>>>>

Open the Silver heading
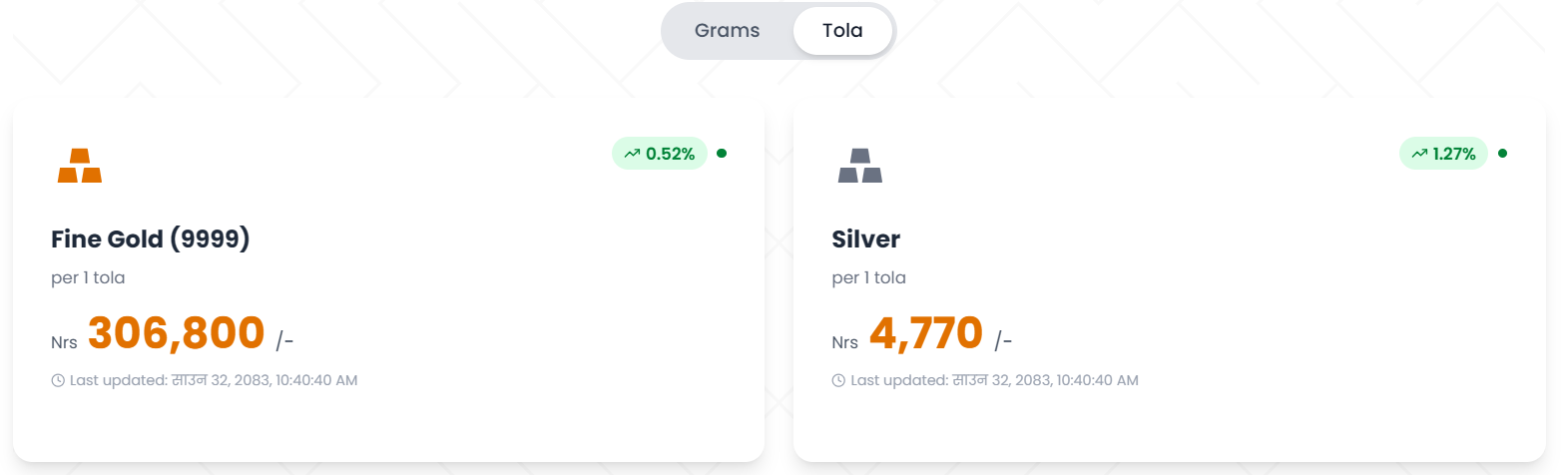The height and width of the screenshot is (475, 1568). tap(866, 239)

<<<<
>>>>

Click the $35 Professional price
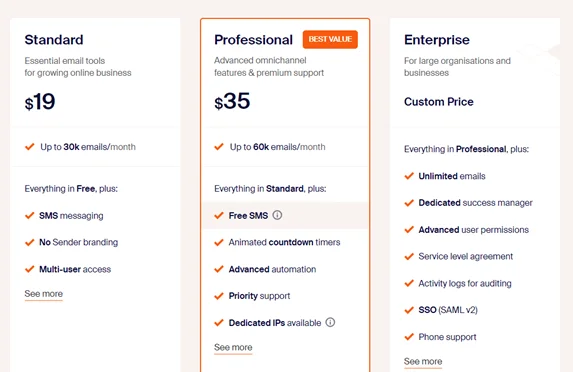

<<<<
>>>>

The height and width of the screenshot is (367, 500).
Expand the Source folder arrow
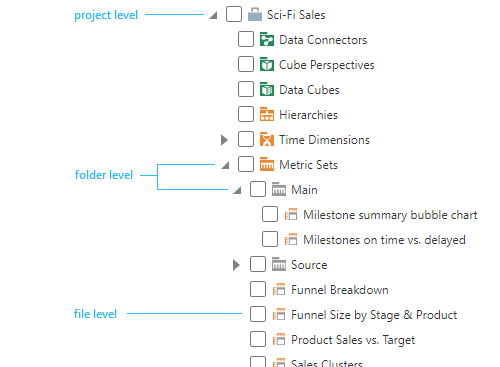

<<<<

Exercise aim:
Extract the lines of the preceding material that run from the line with "The height and width of the screenshot is (367, 500)." through the line with "Expand the Source folder arrow", inclusive, reproducing them exactly and adding nothing.

Exercise output:
The height and width of the screenshot is (367, 500).
Expand the Source folder arrow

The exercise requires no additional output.